Bahrain arrested at least six opposition leaders yesterday, a day after its crackdown on protests by the Shiite Muslim majority drew rare US criticism and raised fears of a regional conflict.
Bahraini forces used tanks and helicopters to drive protesters off the streets and clear a camp that had become a symbol of their demand for more democratic rights in the Sunni-ruled kingdom.
Three police and three protesters died in the crackdown.
Photo: Reuters
The crackdown prompted sympathy protests from Shiites across the region and analysts said it might provoke a response from Iran, which supports Shiite groups in Iraq and Lebanon.
Pearl roundabout was a scene of devastation. Some tattered tents remained on the grass as diggers uprooted palm trees that surrounded the pearl statue where activists had been celebrating into the night only days before.
Troops were only allowing residents in and a long line of cars was backed up behind a checkpoint, waving through drivers heading to work in the financial district, where the protesters had tried to extend their sit-in early this week.
The military on Wednesday banned all protests and imposed a curfew from 4pm to 4am across a large swathe of Manama.
Among those detained overnight were Haq leader Hassan Mushaima and Wafa leader Abdel Wahhab Hussein, who had led calls for the overthrow of the royal family, the largest opposition party Wefaq said. More moderate Wefaq had limited its demands to wide-ranging political and constitutional reform.
Also arrested was Ibrahim Sharif, head of the secular leftist party Waad, that signed up to the same demands as Wefaq.
“Two of the thugs climbed over the fence to get in our yard, one went over and pointed a gun in Ibrahim’s face and the other went to our garage to let everyone else in,” Farida Ismail, Sharif’s wife, said by telephone. “They were going around, wrecking things in the house.”
The interior ministry could not immediately be reached for comment and the charges against those arrested were not known.
The unrest has brought an influx of troops to Bahrain from Sunni-ruled neighbors Saudi Arabia, Qatar, Kuwait and the United Arab Emirates, which fear the uprising that began last month could play into the hands of non-Arab Shiite power Iran.
Washington’s position appeared ambiguous.
Earlier this week, Washington said it understood why Bahrain’s Sunni rulers had called in reinforcements, but on Wednesday, US Secretary of State Hillary Rodham Clinton said force was not the answer.
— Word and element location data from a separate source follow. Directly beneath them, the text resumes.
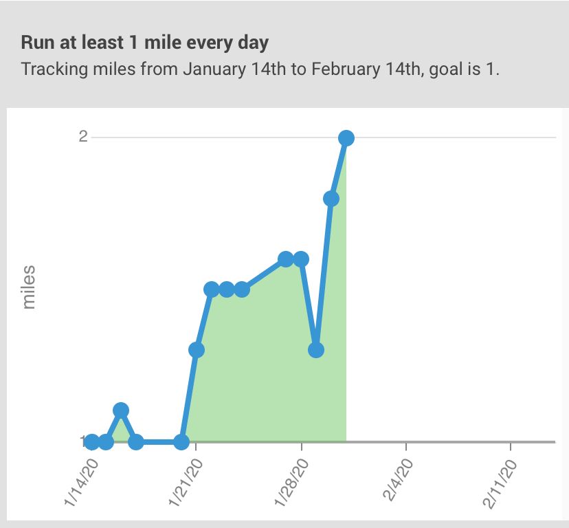569x528 pixels.
Task: Click the 2/11/20 date axis label
Action: pos(500,484)
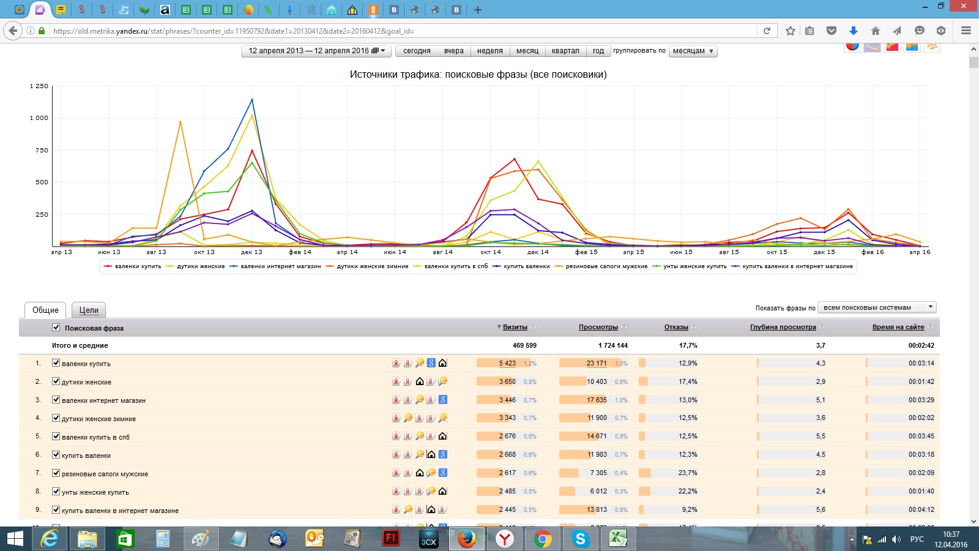
Task: Go to Firefox home page icon
Action: [876, 31]
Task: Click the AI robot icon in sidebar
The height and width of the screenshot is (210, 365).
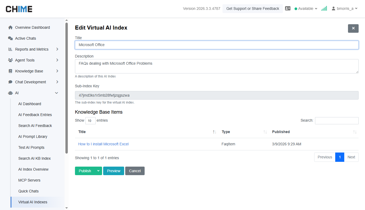Action: pyautogui.click(x=10, y=93)
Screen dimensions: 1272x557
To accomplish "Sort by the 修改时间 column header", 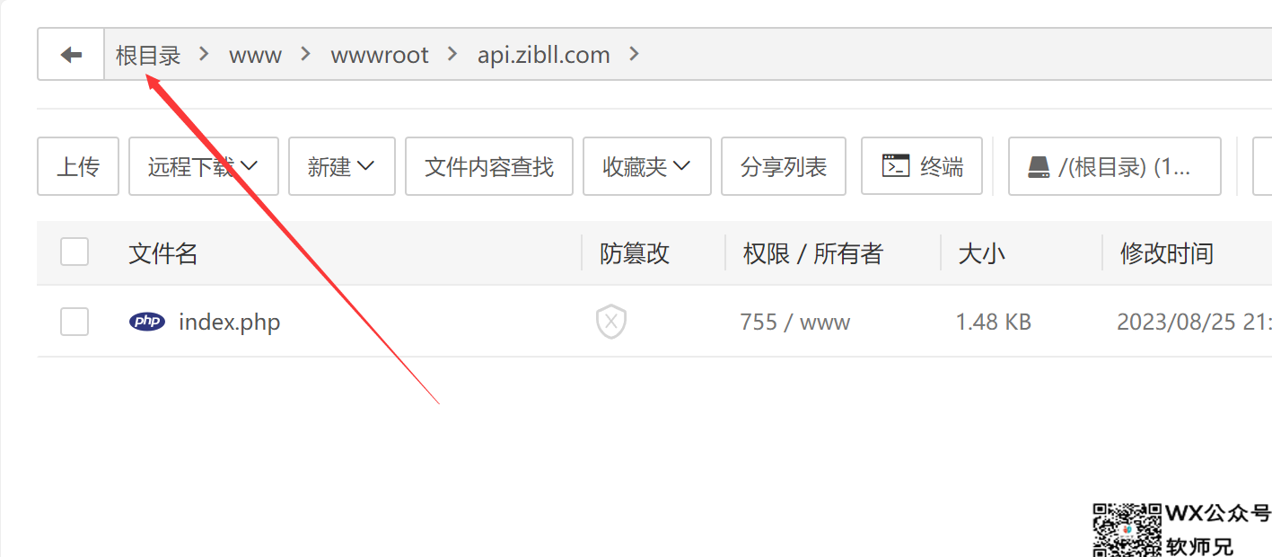I will pos(1167,253).
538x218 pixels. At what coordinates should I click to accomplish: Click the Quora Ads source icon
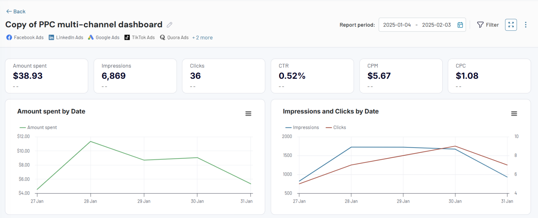pos(162,37)
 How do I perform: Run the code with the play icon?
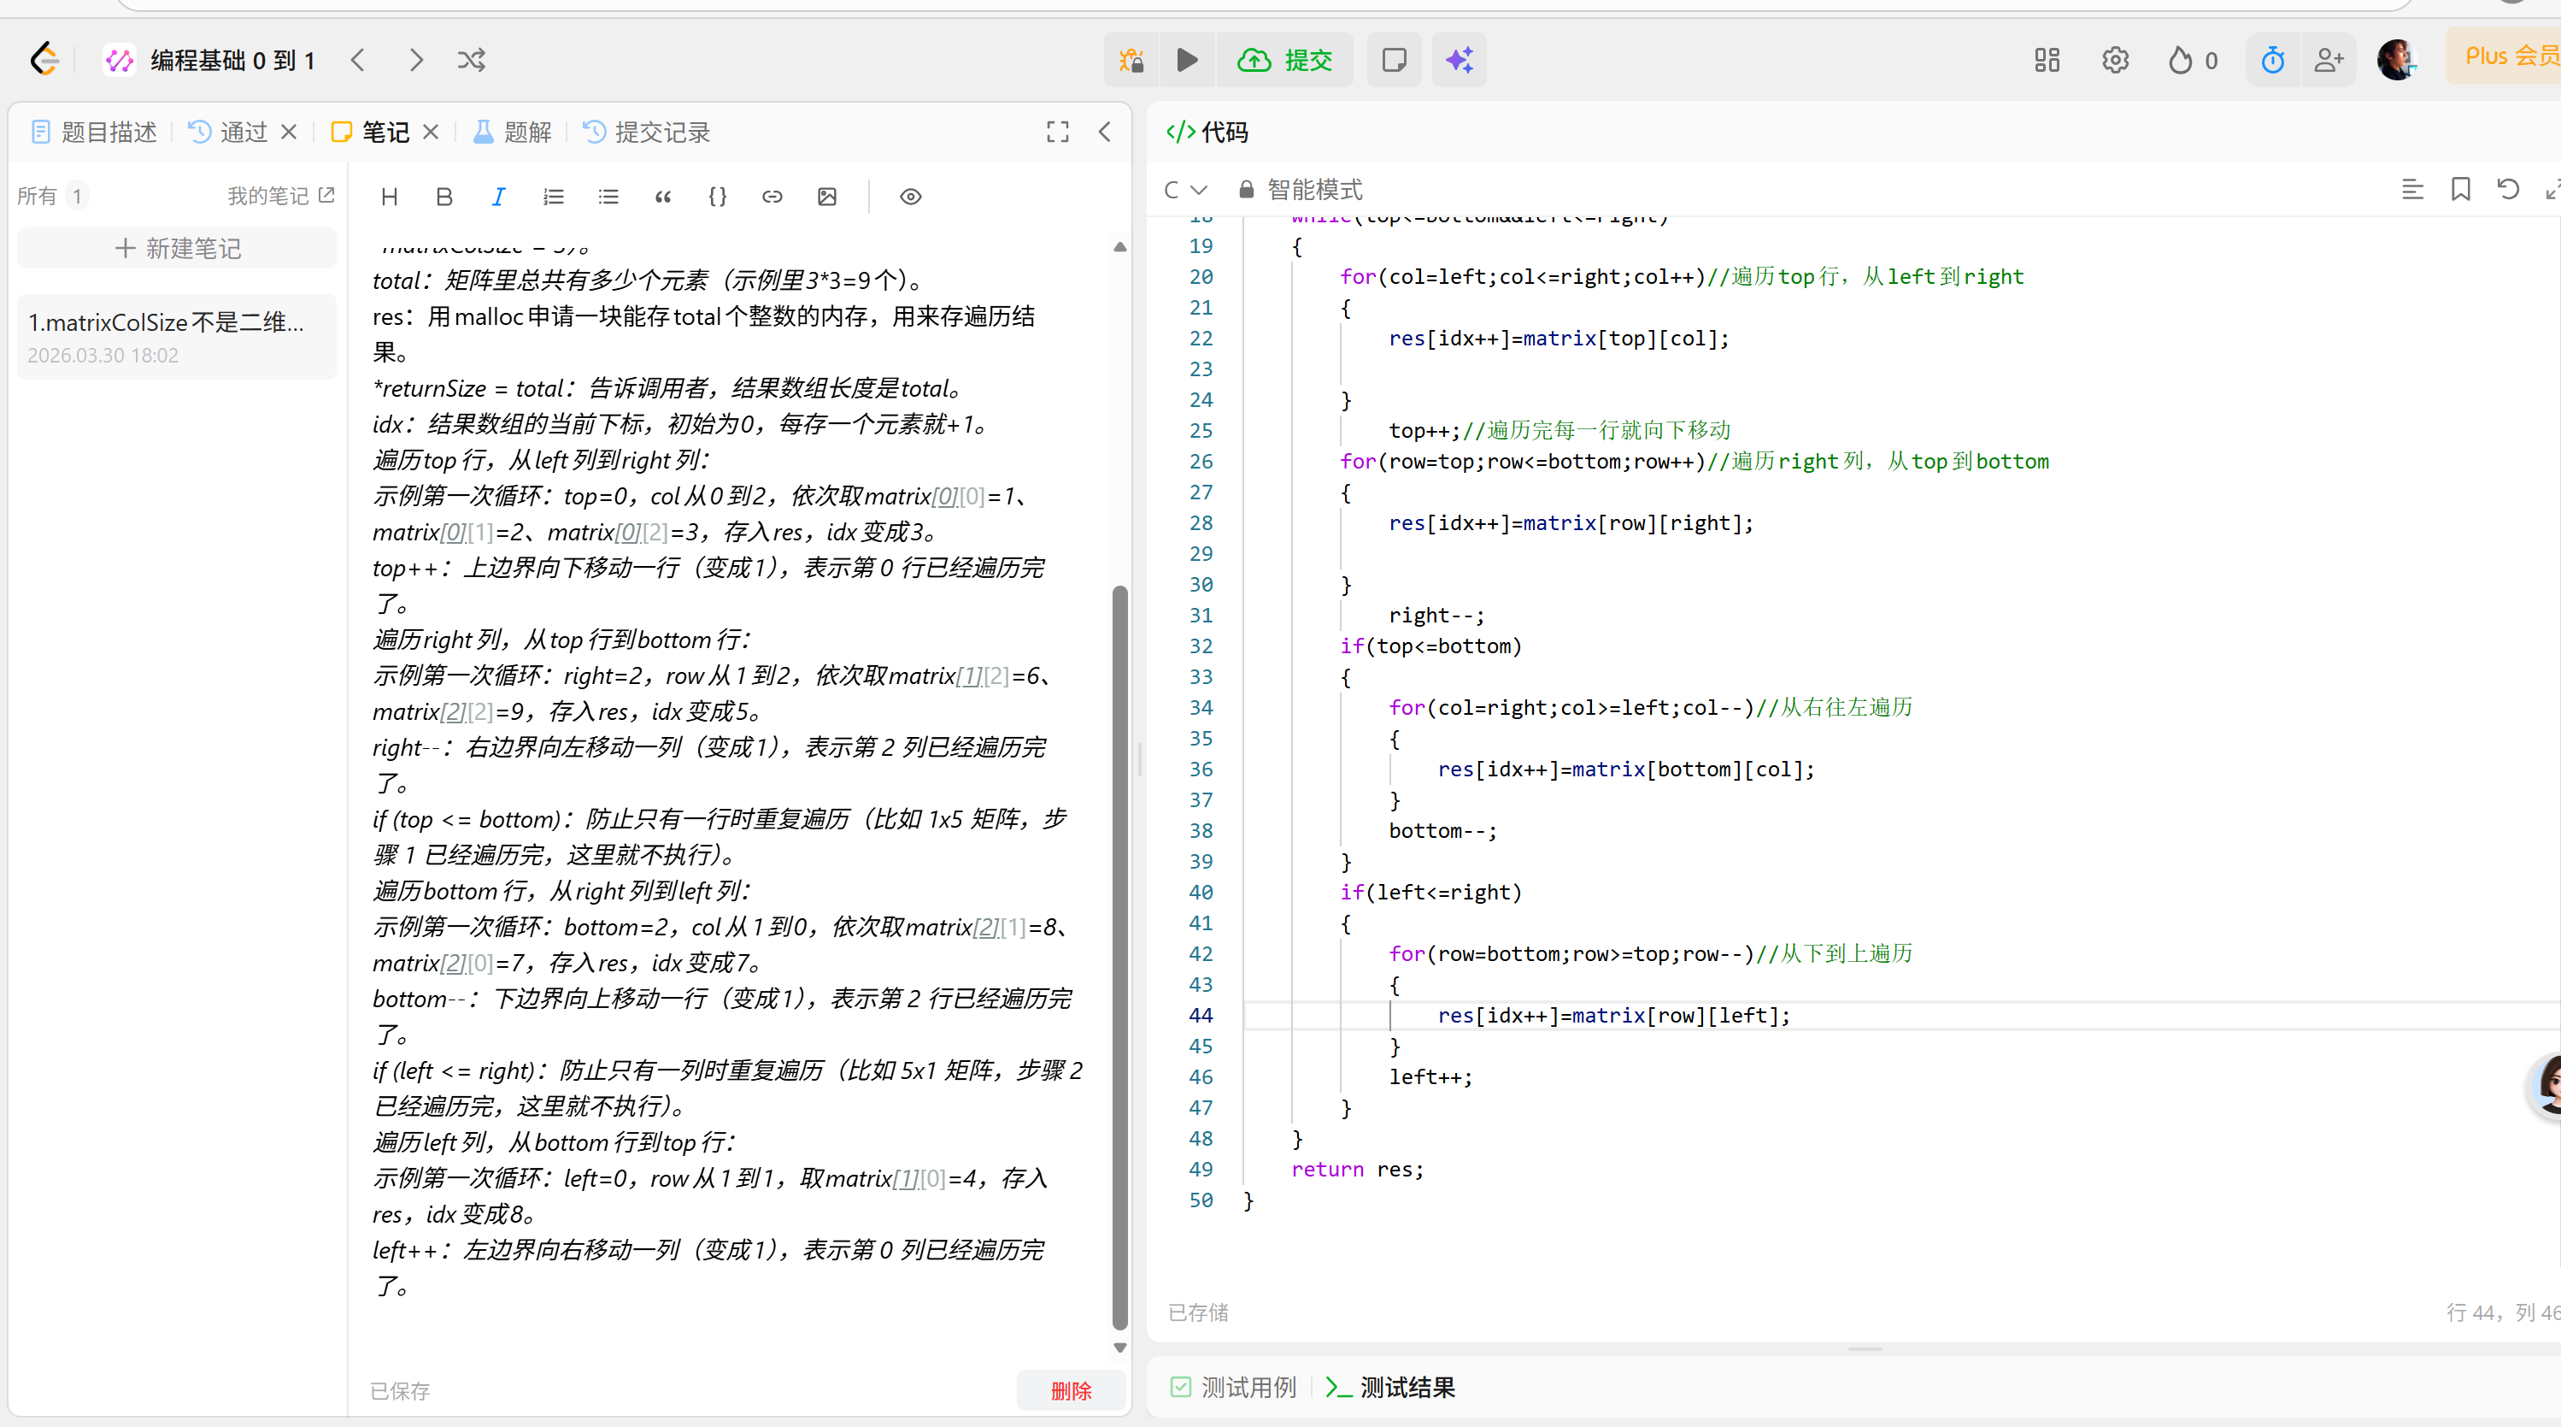[x=1188, y=60]
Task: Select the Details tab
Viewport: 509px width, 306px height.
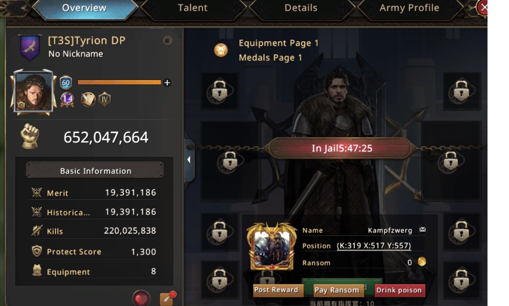Action: [301, 8]
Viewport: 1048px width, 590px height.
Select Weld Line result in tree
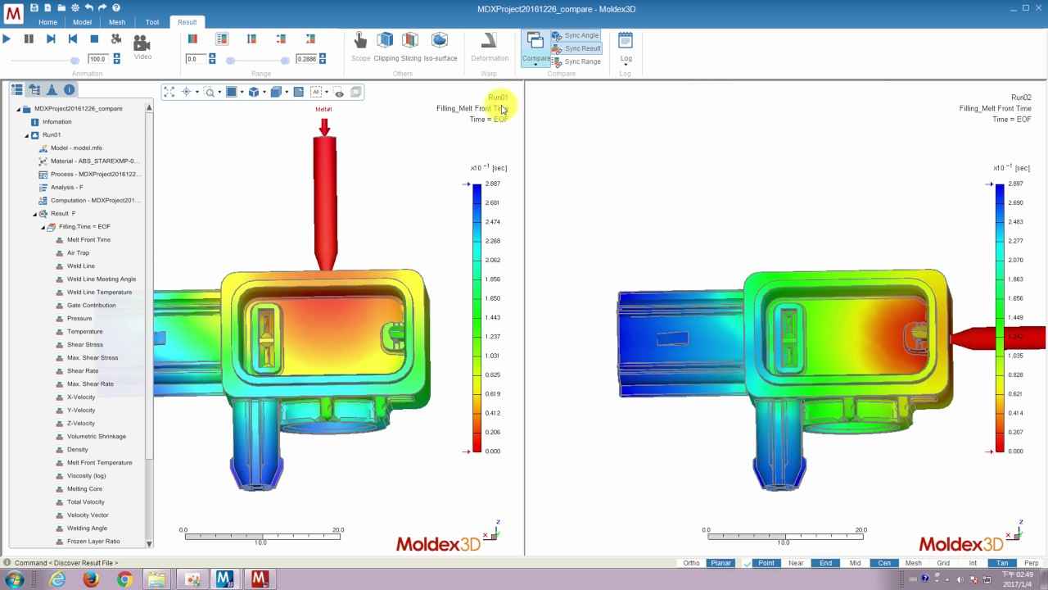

“We find what’s happening in Bahrain alarming. We think that there is no security answer to the aspirations and demands of the demonstrators,” she told CBS. “They are on the wrong track.”
A medical source said dozens of people were taken to Bahrain International Hospital on Wednesday, hit by rubber bullets or shotgun pellets, or suffering teargas inhalation — all weapons used by riot police. One was hit by a live bullet.
Protesters threw rocks and gasoline bombs at police who were clearing the protest camp and killed three by running them over in cars at high speed, witnesses and medical sources said.
US President Barack Obama called the kings of Saudi Arabia, a strategic ally of Washington in the Middle East, and of Bahrain, home to the US Navy’s Fifth Fleet and seen as a bulwark against Iranian influence, to urge “maximum” restraint, but the violence appeared to dash hopes for political talks Washington hopes will take place.